■ Exercise requirements ■
Go through the data below and retype all of it exactly.

■ Saved data entries ■
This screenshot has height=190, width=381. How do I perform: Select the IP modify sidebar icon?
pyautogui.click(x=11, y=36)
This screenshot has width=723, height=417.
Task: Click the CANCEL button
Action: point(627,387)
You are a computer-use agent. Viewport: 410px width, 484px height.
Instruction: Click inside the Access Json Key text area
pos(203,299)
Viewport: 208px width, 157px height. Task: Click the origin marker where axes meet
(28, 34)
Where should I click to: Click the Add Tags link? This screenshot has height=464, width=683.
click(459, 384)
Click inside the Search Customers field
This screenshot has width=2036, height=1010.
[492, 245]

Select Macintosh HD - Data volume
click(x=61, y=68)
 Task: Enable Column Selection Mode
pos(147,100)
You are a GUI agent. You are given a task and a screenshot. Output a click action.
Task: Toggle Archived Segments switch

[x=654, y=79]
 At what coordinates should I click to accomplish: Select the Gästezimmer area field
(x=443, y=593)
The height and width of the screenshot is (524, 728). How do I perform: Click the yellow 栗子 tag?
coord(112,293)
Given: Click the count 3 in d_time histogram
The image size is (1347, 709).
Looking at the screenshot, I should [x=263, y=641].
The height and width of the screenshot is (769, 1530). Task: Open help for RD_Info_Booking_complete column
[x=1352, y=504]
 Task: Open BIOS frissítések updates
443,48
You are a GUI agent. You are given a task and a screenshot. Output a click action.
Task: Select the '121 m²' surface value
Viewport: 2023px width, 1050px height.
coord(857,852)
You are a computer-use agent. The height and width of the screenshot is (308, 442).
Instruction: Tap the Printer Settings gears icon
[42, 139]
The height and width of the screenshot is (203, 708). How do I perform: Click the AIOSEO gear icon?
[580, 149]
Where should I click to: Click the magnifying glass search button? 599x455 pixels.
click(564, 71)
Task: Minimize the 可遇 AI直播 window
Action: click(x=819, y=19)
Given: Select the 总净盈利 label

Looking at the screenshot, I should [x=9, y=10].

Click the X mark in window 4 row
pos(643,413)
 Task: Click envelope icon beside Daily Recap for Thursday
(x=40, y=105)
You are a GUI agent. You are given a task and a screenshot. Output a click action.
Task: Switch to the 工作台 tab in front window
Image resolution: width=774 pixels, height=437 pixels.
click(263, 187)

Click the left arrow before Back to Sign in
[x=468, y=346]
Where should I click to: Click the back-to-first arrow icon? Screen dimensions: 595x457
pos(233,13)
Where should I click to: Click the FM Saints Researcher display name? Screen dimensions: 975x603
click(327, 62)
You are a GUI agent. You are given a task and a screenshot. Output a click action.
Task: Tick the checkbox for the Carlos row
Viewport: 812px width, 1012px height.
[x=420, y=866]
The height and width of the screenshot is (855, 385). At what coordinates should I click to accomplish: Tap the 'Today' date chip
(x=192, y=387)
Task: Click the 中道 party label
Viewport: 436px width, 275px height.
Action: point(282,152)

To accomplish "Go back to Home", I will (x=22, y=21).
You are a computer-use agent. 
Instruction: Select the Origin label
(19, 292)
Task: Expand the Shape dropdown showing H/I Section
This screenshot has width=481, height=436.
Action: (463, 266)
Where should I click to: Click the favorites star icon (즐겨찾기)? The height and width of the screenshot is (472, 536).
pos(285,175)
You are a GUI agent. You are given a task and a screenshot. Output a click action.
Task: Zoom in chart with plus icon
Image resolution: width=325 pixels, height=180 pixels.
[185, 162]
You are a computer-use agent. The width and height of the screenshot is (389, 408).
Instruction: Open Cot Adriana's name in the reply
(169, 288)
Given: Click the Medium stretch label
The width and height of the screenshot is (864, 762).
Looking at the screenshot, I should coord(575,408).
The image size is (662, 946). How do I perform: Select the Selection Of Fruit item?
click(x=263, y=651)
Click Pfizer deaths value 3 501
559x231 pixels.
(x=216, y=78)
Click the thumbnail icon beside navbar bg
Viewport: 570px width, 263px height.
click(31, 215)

■ Finished task ■
This screenshot has height=190, width=381. How do I perform: Select the IP modify sidebar icon?
pyautogui.click(x=11, y=36)
This screenshot has width=723, height=417.
Task: Click the CANCEL button
Action: point(627,387)
You are a computer-use agent. Viewport: 410px width, 484px height.
Instruction: Click inside the Access Json Key text area
pos(203,299)
Viewport: 208px width, 157px height. Task: Click the origin marker where axes meet
(28, 34)
Where should I click to: Click the Add Tags link? This screenshot has height=464, width=683.
click(459, 384)
Click inside the Search Customers field
This screenshot has width=2036, height=1010.
[492, 245]

Select Macintosh HD - Data volume
click(x=61, y=68)
 Task: Enable Column Selection Mode
pos(147,100)
You are a GUI agent. You are given a task and a screenshot. Output a click action.
Task: Toggle Archived Segments switch

[x=654, y=79]
 At what coordinates should I click to accomplish: Select the Gästezimmer area field
(x=443, y=593)
The height and width of the screenshot is (524, 728). How do I perform: Click the yellow 栗子 tag?
coord(112,293)
Given: Click the count 3 in d_time histogram
The image size is (1347, 709).
Looking at the screenshot, I should [x=263, y=641].
The height and width of the screenshot is (769, 1530). Task: Open help for RD_Info_Booking_complete column
[x=1352, y=504]
 Task: Open BIOS frissítések updates
443,48
You are a GUI agent. You are given a task and a screenshot. Output a click action.
Task: Select the '121 m²' surface value
Viewport: 2023px width, 1050px height.
coord(857,852)
You are a computer-use agent. The height and width of the screenshot is (308, 442).
Instruction: Tap the Printer Settings gears icon
[42, 139]
The height and width of the screenshot is (203, 708). How do I perform: Click the AIOSEO gear icon?
[580, 149]
Where should I click to: Click the magnifying glass search button? 599x455 pixels.
click(564, 71)
Task: Minimize the 可遇 AI直播 window
Action: click(x=819, y=19)
Given: Select the 总净盈利 label

Looking at the screenshot, I should [x=9, y=10].

Click the X mark in window 4 row
pos(643,413)
 Task: Click envelope icon beside Daily Recap for Thursday
(x=40, y=105)
You are a GUI agent. You are given a task and a screenshot. Output a click action.
Task: Switch to the 工作台 tab in front window
Image resolution: width=774 pixels, height=437 pixels.
click(263, 187)

Click the left arrow before Back to Sign in
[x=468, y=346]
Where should I click to: Click the back-to-first arrow icon? Screen dimensions: 595x457
pos(233,13)
Where should I click to: Click the FM Saints Researcher display name? Screen dimensions: 975x603
click(327, 62)
You are a GUI agent. You are given a task and a screenshot. Output a click action.
Task: Tick the checkbox for the Carlos row
Viewport: 812px width, 1012px height.
[x=420, y=866]
The height and width of the screenshot is (855, 385). At what coordinates should I click to accomplish: Tap the 'Today' date chip
(x=192, y=387)
Task: Click the 中道 party label
Viewport: 436px width, 275px height.
Action: point(282,152)

To accomplish "Go back to Home", I will (x=22, y=21).
You are a computer-use agent. 
Instruction: Select the Origin label
(19, 292)
Task: Expand the Shape dropdown showing H/I Section
This screenshot has width=481, height=436.
Action: (463, 266)
Where should I click to: Click the favorites star icon (즐겨찾기)? The height and width of the screenshot is (472, 536).
pos(285,175)
You are a GUI agent. You are given a task and a screenshot. Output a click action.
Task: Zoom in chart with plus icon
Image resolution: width=325 pixels, height=180 pixels.
[185, 162]
You are a computer-use agent. The width and height of the screenshot is (389, 408).
Instruction: Open Cot Adriana's name in the reply
(169, 288)
Given: Click the Medium stretch label
The width and height of the screenshot is (864, 762).
Looking at the screenshot, I should coord(575,408).
The image size is (662, 946). How do I perform: Select the Selection Of Fruit item?
click(x=263, y=651)
Click Pfizer deaths value 3 501
559x231 pixels.
(x=216, y=78)
Click the thumbnail icon beside navbar bg
Viewport: 570px width, 263px height.
click(31, 215)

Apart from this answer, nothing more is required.